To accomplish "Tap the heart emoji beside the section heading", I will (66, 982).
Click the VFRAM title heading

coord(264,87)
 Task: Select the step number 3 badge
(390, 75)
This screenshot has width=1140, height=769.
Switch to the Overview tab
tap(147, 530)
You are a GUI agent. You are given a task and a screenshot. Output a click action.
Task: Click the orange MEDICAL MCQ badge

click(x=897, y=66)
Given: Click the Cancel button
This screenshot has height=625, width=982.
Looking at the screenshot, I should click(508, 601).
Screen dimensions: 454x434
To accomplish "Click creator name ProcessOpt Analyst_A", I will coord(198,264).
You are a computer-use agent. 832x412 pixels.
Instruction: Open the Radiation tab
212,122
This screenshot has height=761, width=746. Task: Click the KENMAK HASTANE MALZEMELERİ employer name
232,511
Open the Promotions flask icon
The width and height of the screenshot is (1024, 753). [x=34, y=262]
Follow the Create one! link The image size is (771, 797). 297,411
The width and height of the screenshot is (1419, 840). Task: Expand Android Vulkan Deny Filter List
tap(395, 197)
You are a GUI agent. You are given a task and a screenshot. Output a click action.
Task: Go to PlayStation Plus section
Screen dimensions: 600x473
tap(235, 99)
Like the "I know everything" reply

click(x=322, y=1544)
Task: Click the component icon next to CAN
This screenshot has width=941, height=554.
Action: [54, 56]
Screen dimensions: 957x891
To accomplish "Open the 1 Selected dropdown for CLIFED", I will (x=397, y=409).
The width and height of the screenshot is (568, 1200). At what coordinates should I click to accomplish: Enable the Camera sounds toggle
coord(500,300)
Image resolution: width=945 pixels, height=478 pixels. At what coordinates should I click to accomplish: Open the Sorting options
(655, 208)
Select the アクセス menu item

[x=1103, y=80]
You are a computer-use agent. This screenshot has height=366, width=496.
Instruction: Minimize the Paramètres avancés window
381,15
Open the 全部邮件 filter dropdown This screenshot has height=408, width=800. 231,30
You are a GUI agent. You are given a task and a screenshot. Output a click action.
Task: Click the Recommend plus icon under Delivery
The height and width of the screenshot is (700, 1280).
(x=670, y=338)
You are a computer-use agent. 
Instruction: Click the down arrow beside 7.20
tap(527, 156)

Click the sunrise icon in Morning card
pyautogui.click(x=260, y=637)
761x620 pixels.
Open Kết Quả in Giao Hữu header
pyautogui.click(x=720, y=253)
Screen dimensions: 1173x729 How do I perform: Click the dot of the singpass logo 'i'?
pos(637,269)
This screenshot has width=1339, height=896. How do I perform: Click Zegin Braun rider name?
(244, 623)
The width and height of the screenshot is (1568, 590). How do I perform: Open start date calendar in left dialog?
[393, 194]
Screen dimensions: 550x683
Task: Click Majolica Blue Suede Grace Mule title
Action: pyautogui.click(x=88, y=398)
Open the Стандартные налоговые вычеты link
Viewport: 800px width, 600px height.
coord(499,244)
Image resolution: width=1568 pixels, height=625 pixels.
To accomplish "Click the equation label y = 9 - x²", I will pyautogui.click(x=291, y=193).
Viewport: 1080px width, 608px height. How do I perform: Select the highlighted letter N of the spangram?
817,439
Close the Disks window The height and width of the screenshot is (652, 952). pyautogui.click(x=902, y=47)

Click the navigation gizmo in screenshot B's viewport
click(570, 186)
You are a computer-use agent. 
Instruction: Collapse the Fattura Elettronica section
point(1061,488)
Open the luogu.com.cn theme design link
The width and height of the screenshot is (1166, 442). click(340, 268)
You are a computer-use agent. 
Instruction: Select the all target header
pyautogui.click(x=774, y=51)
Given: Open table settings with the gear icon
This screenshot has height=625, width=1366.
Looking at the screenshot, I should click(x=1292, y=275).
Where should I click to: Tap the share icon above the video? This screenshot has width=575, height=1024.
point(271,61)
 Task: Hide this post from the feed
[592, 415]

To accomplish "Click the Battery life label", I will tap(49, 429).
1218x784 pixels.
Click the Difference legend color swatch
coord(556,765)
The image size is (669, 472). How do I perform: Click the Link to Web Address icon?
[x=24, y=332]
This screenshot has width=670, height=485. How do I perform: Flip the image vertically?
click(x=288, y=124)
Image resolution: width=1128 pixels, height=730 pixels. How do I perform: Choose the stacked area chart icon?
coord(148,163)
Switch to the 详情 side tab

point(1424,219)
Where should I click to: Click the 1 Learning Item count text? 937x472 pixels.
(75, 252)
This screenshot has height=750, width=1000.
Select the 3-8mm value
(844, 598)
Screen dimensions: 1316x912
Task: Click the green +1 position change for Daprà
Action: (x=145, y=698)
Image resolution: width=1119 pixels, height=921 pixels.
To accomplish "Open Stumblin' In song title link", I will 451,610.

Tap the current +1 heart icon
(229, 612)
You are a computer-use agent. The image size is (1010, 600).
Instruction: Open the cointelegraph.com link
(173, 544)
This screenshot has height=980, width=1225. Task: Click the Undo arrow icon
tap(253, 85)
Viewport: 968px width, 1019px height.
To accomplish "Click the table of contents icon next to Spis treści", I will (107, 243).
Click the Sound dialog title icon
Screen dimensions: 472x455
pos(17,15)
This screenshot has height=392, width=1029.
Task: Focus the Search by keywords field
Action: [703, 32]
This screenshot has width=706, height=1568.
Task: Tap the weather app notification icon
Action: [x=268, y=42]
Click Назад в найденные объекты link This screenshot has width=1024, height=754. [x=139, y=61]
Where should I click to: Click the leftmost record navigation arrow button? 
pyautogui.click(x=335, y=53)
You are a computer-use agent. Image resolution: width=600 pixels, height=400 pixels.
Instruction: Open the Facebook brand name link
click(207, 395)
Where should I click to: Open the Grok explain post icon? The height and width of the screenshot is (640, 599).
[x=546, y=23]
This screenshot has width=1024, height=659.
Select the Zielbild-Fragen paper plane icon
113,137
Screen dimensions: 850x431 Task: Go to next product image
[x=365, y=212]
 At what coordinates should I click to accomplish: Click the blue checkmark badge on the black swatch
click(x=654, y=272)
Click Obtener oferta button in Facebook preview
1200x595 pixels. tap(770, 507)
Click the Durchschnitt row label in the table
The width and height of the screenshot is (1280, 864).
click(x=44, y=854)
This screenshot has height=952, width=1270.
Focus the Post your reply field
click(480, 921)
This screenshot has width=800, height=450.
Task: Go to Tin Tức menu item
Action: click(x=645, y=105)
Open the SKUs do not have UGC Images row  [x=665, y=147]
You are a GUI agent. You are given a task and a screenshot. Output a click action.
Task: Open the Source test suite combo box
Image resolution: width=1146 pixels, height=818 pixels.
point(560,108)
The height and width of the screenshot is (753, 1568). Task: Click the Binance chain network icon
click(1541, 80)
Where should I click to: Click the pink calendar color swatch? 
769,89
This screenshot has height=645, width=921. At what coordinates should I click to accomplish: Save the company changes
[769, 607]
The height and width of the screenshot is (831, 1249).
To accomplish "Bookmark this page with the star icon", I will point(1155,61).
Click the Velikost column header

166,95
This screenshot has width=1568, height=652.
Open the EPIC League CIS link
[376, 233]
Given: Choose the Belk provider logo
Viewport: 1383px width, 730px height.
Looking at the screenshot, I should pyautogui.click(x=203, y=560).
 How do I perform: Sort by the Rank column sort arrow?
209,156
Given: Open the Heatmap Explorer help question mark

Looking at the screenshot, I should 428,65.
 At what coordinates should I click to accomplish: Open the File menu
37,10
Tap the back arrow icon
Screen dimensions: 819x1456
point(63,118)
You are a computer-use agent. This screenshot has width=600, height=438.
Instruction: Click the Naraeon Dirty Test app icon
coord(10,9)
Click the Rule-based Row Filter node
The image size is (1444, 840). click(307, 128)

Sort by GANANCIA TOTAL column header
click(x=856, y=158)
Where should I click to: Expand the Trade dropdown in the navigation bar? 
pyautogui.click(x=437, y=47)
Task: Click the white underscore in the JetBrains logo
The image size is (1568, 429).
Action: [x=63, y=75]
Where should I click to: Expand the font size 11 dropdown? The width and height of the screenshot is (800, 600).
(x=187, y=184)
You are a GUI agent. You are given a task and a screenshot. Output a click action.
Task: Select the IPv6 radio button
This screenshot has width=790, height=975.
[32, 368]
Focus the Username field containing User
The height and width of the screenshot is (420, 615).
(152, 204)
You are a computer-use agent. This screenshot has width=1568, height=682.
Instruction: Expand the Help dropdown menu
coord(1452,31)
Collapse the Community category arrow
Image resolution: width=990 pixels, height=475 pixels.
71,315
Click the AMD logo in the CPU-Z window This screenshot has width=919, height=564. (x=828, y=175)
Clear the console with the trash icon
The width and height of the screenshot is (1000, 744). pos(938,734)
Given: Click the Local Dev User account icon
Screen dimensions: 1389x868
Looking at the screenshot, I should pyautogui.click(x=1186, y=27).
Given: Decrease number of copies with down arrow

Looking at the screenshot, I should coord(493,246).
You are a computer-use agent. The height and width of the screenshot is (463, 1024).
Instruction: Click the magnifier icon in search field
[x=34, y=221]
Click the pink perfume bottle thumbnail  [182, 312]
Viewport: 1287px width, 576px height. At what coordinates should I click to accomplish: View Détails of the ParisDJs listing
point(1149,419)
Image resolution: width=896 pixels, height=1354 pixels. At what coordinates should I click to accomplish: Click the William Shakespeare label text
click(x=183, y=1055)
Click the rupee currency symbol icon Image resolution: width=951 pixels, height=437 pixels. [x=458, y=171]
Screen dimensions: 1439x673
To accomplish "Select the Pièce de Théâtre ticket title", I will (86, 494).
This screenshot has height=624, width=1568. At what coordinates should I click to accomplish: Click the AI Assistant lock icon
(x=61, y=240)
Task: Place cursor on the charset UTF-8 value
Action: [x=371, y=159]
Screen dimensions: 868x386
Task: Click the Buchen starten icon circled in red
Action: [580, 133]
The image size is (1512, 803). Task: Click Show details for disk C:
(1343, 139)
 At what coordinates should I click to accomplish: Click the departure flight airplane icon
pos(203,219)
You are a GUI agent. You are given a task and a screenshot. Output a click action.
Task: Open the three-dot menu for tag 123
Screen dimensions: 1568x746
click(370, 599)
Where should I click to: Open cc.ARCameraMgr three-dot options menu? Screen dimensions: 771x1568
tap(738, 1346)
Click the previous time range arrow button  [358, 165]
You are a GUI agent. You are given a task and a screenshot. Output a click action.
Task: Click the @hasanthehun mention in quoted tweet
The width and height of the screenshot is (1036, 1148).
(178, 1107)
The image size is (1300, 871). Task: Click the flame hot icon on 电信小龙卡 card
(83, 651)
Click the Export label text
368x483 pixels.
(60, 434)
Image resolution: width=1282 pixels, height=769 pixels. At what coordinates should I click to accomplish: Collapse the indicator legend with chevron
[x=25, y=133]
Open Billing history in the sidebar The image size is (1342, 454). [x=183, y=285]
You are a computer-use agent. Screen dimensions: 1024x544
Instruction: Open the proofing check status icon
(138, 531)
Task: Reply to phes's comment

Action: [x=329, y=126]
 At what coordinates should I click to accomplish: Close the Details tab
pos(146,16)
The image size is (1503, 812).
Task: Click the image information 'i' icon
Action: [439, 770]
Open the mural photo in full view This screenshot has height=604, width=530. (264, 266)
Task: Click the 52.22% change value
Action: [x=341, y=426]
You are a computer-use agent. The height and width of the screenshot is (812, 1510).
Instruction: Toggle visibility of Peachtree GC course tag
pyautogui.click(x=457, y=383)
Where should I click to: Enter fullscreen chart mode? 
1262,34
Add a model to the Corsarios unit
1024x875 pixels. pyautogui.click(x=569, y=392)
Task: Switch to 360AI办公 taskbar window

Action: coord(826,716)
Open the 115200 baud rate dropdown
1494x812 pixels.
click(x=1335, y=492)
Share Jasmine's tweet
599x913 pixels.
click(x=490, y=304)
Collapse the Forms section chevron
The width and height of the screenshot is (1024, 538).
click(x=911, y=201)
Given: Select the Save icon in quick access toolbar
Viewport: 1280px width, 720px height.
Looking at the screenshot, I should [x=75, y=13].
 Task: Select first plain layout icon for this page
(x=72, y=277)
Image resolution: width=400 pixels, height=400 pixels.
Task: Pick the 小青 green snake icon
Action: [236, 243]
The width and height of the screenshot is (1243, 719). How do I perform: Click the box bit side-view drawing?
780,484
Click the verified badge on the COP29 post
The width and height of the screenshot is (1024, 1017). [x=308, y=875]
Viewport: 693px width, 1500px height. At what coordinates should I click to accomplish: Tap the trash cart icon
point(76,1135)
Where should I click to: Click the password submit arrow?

ACTIVITY:
Using the records above, restate word for word the lines from the one with "Task: Click the Recommend" through the one with "Image resolution: width=1568", both included.

WRITTEN SOLUTION:
Task: Click the Recommend plus icon under Delivery
The height and width of the screenshot is (700, 1280).
(x=670, y=338)
You are a computer-use agent. 
Instruction: Click the down arrow beside 7.20
tap(527, 156)

Click the sunrise icon in Morning card
pyautogui.click(x=260, y=637)
761x620 pixels.
Open Kết Quả in Giao Hữu header
pyautogui.click(x=720, y=253)
Screen dimensions: 1173x729 How do I perform: Click the dot of the singpass logo 'i'?
pos(637,269)
This screenshot has width=1339, height=896. How do I perform: Click Zegin Braun rider name?
(244, 623)
The width and height of the screenshot is (1568, 590). How do I perform: Open start date calendar in left dialog?
[393, 194]
Screen dimensions: 550x683
Task: Click Majolica Blue Suede Grace Mule title
Action: pyautogui.click(x=88, y=398)
Open the Стандартные налоговые вычеты link
Viewport: 800px width, 600px height.
coord(499,244)
Image resolution: width=1568 pixels, height=625 pixels.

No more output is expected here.